→ **Task requirements**: In the records below, find the line with "You are a GUI", then copy each line exactly until you have copied the line with "Open dropdown arrow beside 试运行". Leave any picture out.

::: Information :::

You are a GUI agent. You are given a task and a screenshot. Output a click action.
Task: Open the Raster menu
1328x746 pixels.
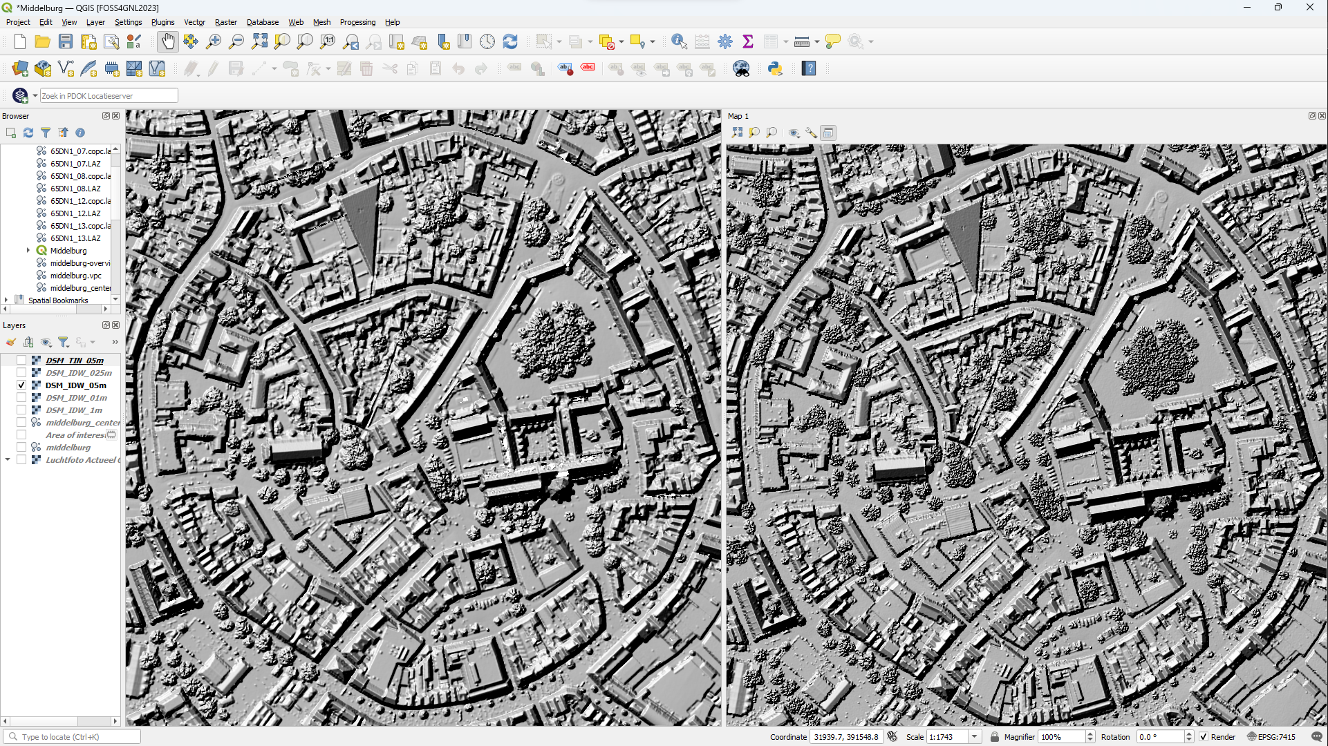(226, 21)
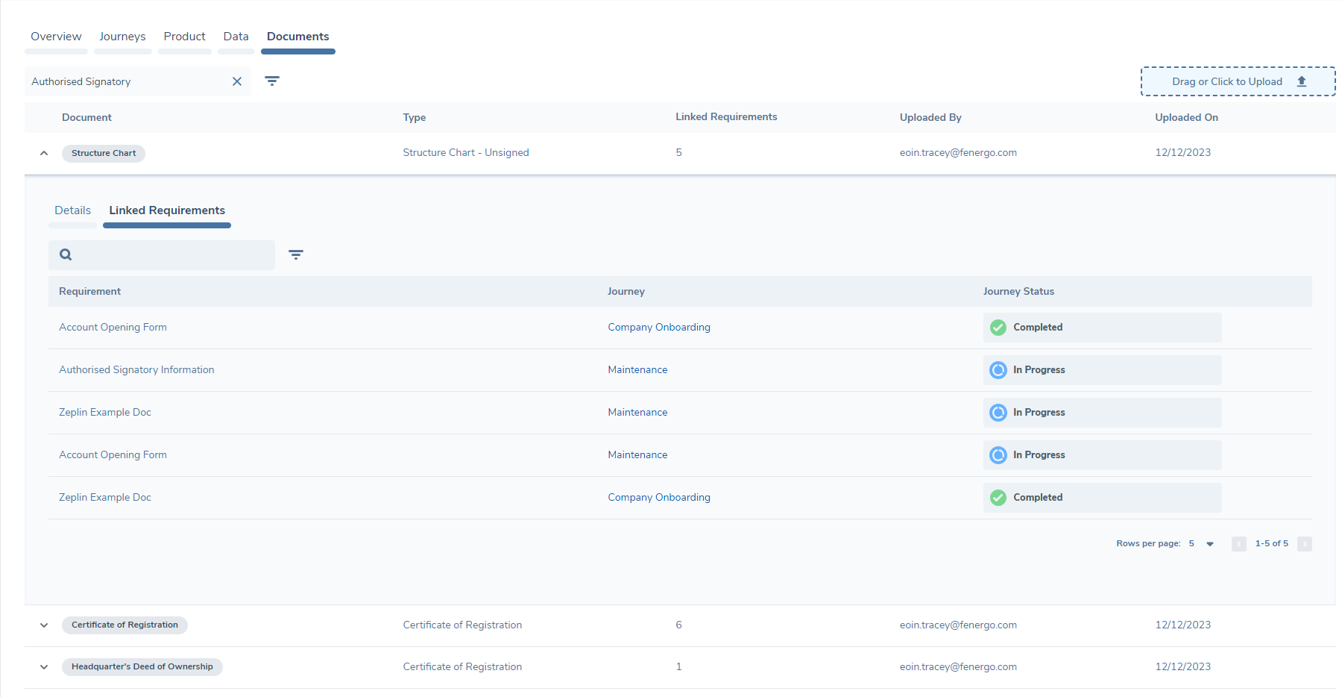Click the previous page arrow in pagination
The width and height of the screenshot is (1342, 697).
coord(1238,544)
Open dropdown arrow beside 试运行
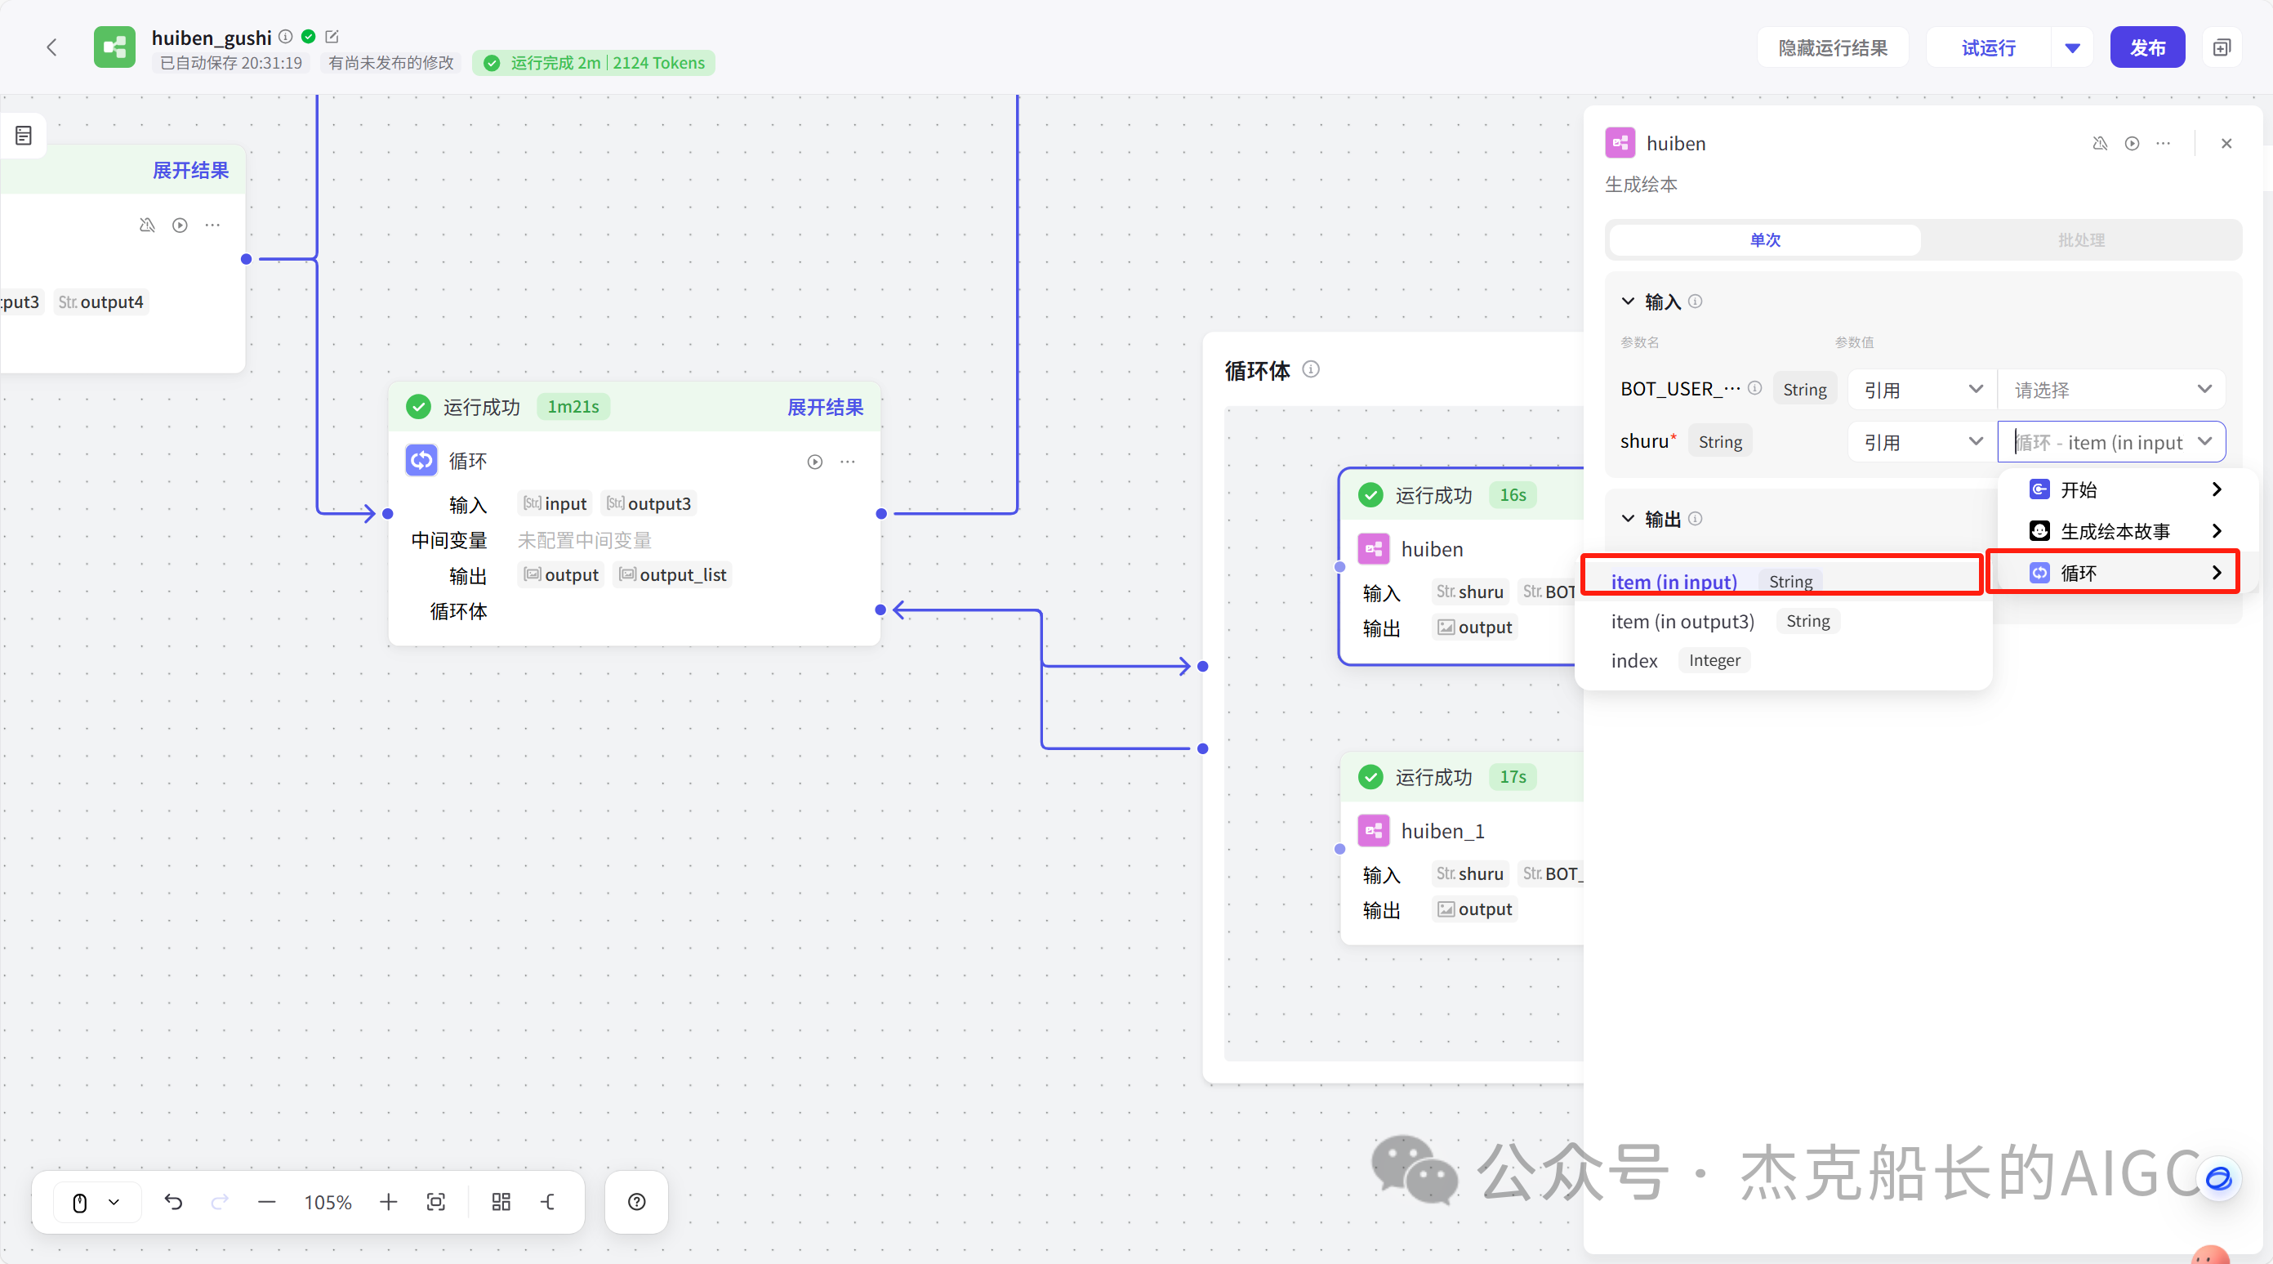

:::
::: Information :::

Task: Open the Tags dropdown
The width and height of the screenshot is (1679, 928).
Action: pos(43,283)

:::

→ **Problem solution**:
You are a GUI agent. You are given a task and a screenshot. Output a click action.
Task: Open the Raster menu
1328x746 pixels.
(226, 21)
Click the previous page arrow in pagination
The width and height of the screenshot is (1342, 697).
coord(1238,544)
Open dropdown arrow beside 试运行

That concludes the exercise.